#### Task brief
Look through the material below. Return exactly the lines from the one with "Identify the click" through the one with "開発秘話】新しいマスターブラスターとファストフォワードができるまで (357, 613)", both included.

#### Records shown
■ ■ ■ ■ ■ ■ ■

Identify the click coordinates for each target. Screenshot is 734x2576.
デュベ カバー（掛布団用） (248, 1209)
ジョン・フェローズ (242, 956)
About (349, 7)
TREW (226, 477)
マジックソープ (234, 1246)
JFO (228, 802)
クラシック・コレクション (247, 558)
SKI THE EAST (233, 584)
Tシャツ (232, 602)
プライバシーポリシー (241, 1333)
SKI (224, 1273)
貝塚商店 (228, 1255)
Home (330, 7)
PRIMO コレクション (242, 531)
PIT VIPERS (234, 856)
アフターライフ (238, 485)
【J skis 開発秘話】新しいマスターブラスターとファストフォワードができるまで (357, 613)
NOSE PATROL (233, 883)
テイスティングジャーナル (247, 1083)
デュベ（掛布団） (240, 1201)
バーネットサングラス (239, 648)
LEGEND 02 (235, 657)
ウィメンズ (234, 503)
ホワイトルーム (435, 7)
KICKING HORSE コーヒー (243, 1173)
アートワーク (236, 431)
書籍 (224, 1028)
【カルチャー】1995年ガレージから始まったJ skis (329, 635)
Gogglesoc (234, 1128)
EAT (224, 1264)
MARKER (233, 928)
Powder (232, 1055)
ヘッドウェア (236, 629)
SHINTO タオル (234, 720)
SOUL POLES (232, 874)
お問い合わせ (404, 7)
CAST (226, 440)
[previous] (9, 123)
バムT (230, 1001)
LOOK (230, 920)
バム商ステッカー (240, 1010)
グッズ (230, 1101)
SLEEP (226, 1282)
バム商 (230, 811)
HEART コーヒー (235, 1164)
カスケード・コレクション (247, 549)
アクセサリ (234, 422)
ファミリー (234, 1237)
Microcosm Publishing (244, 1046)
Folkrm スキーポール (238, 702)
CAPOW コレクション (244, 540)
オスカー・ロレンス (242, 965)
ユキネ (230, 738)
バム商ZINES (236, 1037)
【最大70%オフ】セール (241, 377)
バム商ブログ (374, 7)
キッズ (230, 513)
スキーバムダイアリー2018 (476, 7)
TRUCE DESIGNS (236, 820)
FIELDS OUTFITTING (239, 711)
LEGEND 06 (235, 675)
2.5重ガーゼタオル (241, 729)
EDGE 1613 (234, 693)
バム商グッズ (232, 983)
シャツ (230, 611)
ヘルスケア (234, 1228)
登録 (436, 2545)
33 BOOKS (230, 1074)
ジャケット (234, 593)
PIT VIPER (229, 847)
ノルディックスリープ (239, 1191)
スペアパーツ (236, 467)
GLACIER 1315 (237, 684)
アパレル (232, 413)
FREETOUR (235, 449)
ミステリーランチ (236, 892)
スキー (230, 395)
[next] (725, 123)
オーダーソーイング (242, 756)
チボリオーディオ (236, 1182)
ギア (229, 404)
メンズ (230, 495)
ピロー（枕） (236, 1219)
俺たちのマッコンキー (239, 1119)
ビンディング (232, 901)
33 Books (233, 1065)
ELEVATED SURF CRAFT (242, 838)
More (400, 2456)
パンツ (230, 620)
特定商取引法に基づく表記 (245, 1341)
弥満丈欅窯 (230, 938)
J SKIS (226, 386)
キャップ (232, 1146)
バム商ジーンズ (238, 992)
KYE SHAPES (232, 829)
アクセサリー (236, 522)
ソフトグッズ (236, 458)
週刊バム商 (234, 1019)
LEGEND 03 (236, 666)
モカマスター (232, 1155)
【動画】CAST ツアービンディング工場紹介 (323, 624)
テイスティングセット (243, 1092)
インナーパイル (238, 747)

■ ■ ■ ■ ■ ■ ■

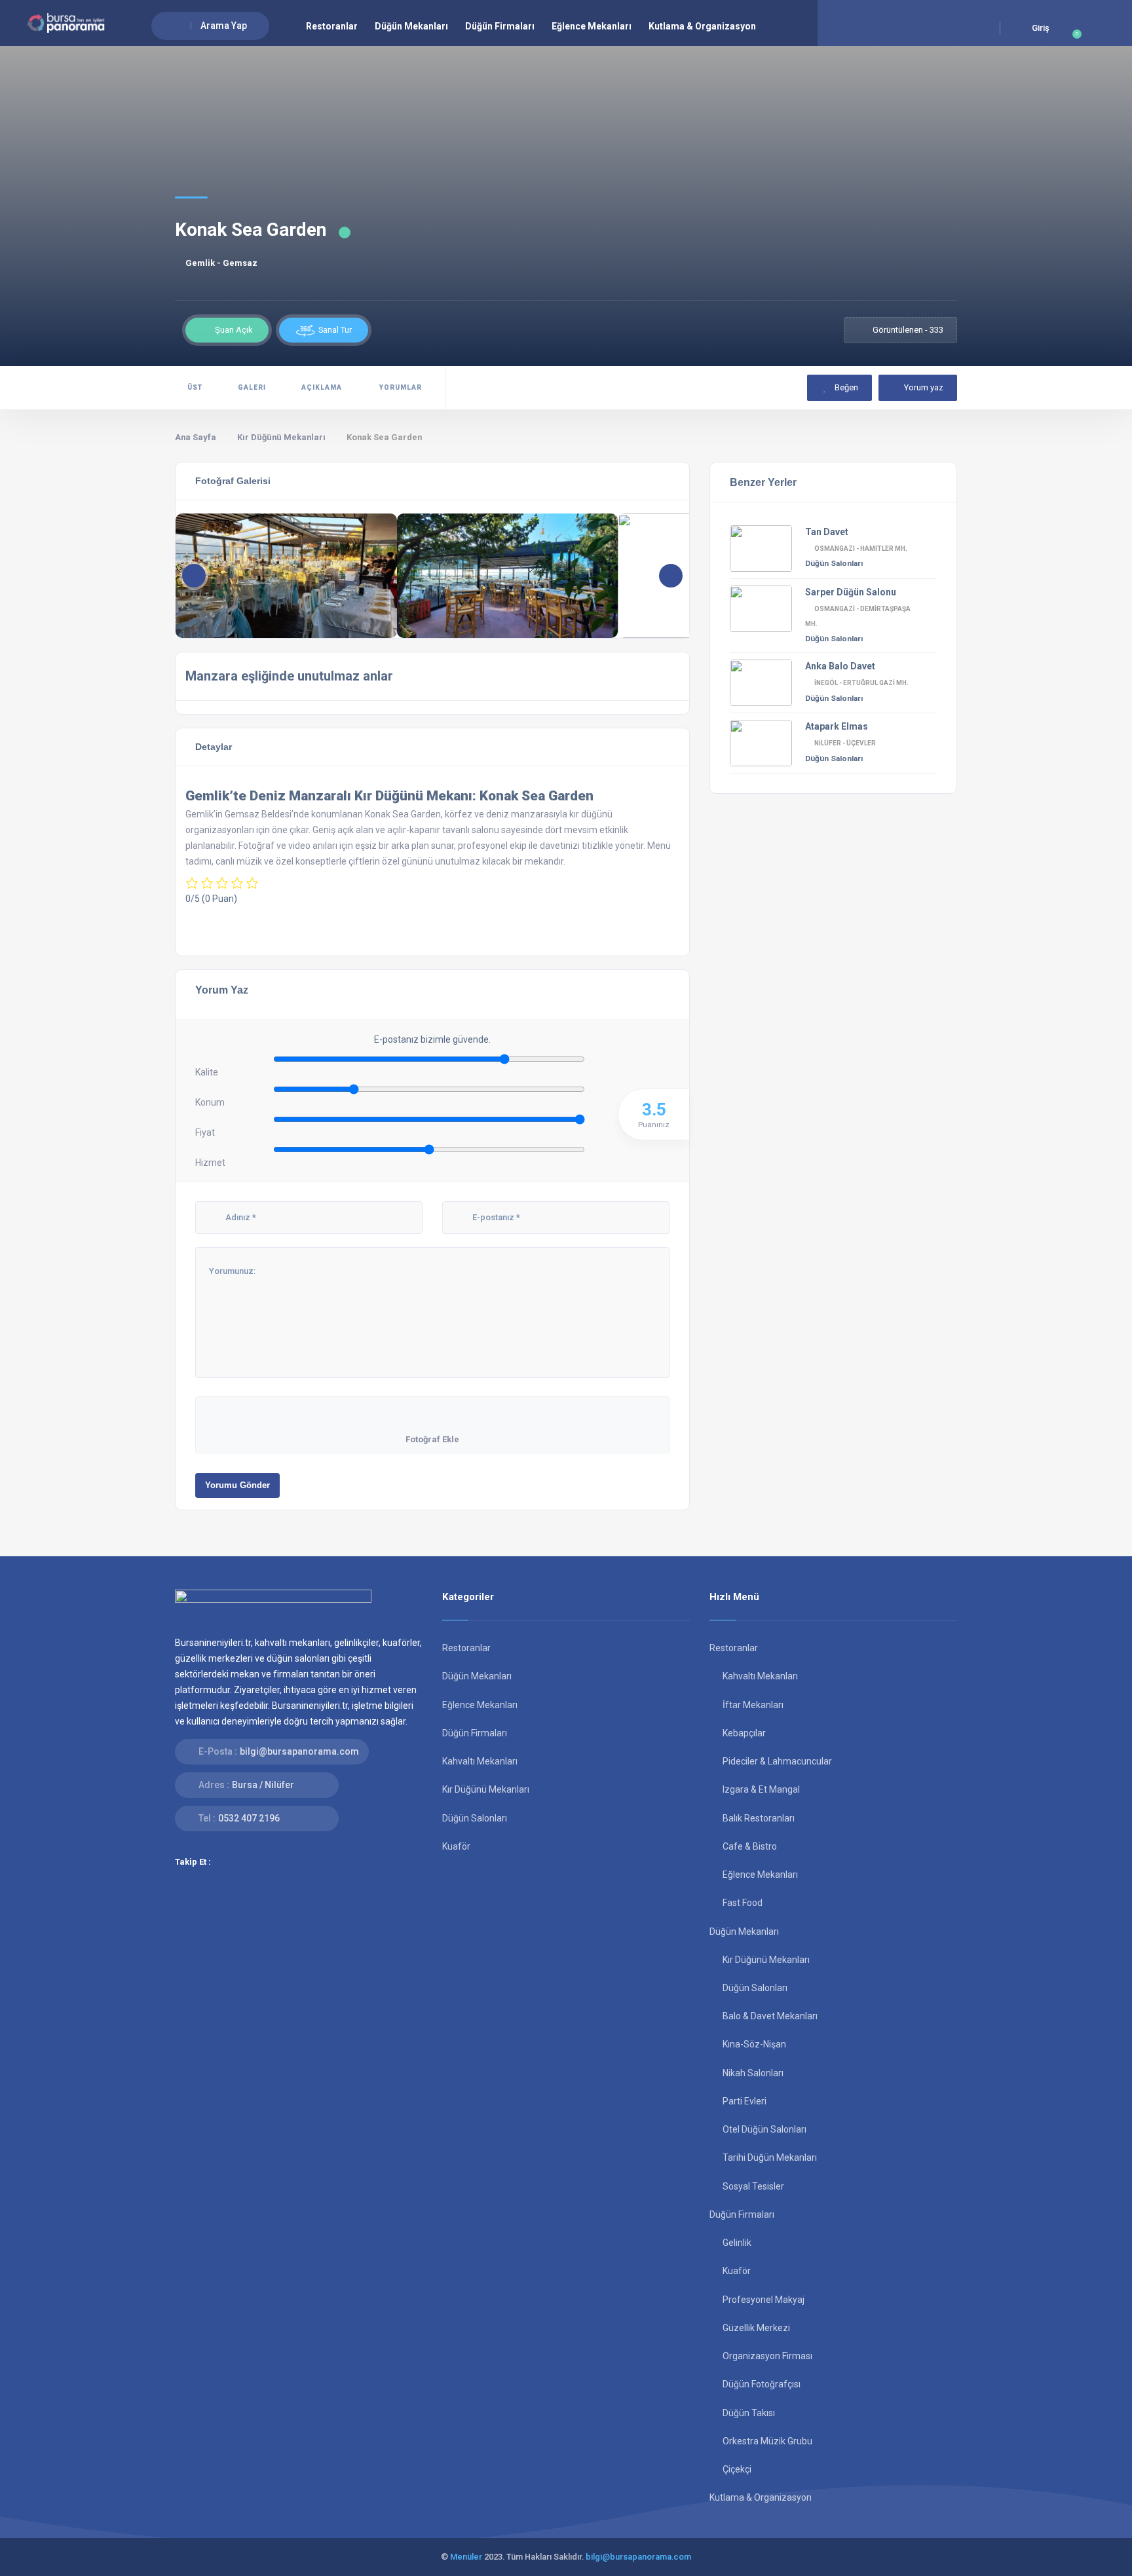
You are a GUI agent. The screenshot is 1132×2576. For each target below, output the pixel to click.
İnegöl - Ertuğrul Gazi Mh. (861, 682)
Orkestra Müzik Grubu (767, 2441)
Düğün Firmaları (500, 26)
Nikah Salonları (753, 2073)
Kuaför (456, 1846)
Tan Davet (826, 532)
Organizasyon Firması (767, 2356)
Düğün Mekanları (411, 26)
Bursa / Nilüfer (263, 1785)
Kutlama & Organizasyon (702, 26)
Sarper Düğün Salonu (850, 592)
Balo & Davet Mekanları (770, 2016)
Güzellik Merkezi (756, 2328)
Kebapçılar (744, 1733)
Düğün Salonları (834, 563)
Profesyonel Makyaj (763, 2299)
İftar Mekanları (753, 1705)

■ ■ ■ ■ ■ ■ ■

#### Task result
Identify the click coordinates for each target. Screenshot is 734x2576.
デュベ カバー（掛布団用） (248, 1209)
ジョン・フェローズ (242, 956)
About (349, 7)
TREW (226, 477)
マジックソープ (234, 1246)
JFO (228, 802)
クラシック・コレクション (247, 558)
SKI THE EAST (233, 584)
Tシャツ (232, 602)
プライバシーポリシー (241, 1333)
SKI (224, 1273)
貝塚商店 (228, 1255)
Home (330, 7)
PRIMO コレクション (242, 531)
PIT VIPERS (234, 856)
アフターライフ (238, 485)
【J skis 開発秘話】新しいマスターブラスターとファストフォワードができるまで (357, 613)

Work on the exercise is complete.